Produire en abondance au prix le plus bas possible est l’objectif assigné à l’agriculture dans un monde de travailleurs pauvres où la consommation doit être dévolue à la technologie et aux loisirs. La qualité par contre se fait de plus en plus rare mais le marketing y supplée et l’agro-industrie multiplie les astuces pour nous vendre en période de fêtes, en guise de produit rares, des saloperies insipides, et bien souvent toxiques, qu’elle arrive désormais à fabriquer en masse et à bas coût pour le commun des mortels. Par une alchimie dont ils ont le secret, les hommes en blouses blanches des grandes firmes alimentaires transforment les pépites alimentaires de jadis en succédanés fadasses labellisés. Le foie gras et le saumon, longtemps réservés aux fines gueules de la bourgeoisie, se sont démocratisés ; le peuple accède à la table des riches, le marché est immense.
Le marché du foie gras pèse aujourd’hui 20.000 tonnes et plus de 2 milliards d’euros, il est en progression, notamment à l’export. Le canard n’est plus un volatile mais une industrie, une filière entre les mains de quelques grands groupes et coopératives : Vivadour, Labeyrie, Euralis, Delpeyrat . . . Des millions de palmipèdes - l’oie est aussi de la fête - vivent leur bien-être animal tout au long d’une chaîne de fabrication qui débute au couvoir et se termine dans un emballage sous-vide avec une belle étiquette bucolique évoquant un coin de pré de la campagne landaise ou gersoise. Le bonheur alimentaire est alors à portée de papilles.

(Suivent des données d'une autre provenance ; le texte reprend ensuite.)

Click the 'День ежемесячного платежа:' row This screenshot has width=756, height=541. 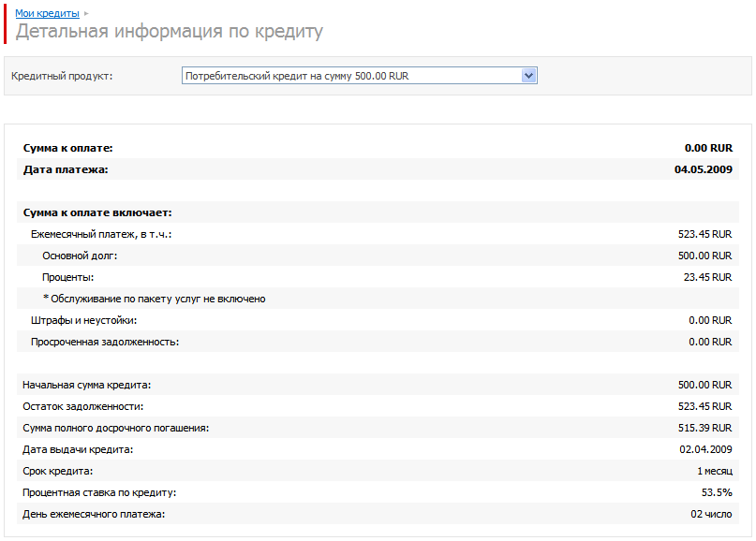point(378,514)
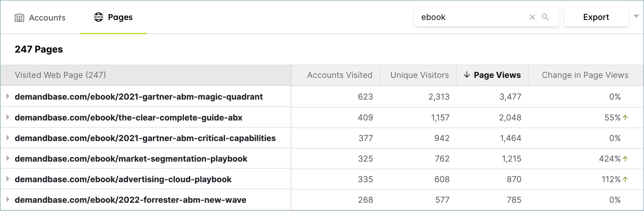The image size is (644, 211).
Task: Sort by Unique Visitors column header
Action: pos(419,75)
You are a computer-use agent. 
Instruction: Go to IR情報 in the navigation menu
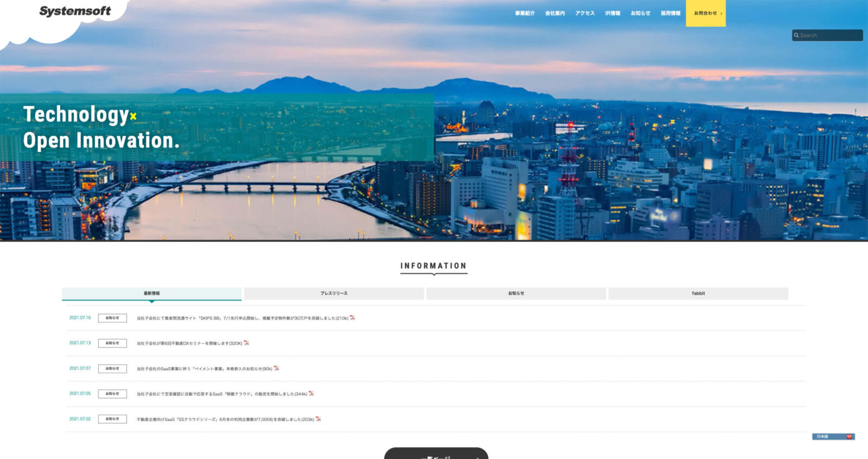[612, 13]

Comme dans tout secteur économique soumis à la logique capitaliste, la production et la transformation y sont normalisées, rationnalisées, segmentées. Il y a les sélectionneurs, les accouveurs, les fournisseurs d’aliments, les éleveurs, les abattoirs, les transformateurs. . . Chaque professionnel, chaque maillon de la chaîne est en tension, dépendant des autres, entraîné dans une course folle au rendement dont il ne peut se soustraire ; personne n’est véritablement responsable mais se retrouve prisonnier, solidaire, d’une forme de dopage général, presque « à l’insu de son plein gré ». Il faut atteindre un haut degré de productivité et respecter des normes de biosécurité drastiques qui découragent et éliminent inexorablement les petits ; les technocrates bruxellois et les conseillers du ministère de l’agriculture, sous l’influence des poids lourds du secteur, fixent des règles qui aboutissent à la disparition des élevages fermiers.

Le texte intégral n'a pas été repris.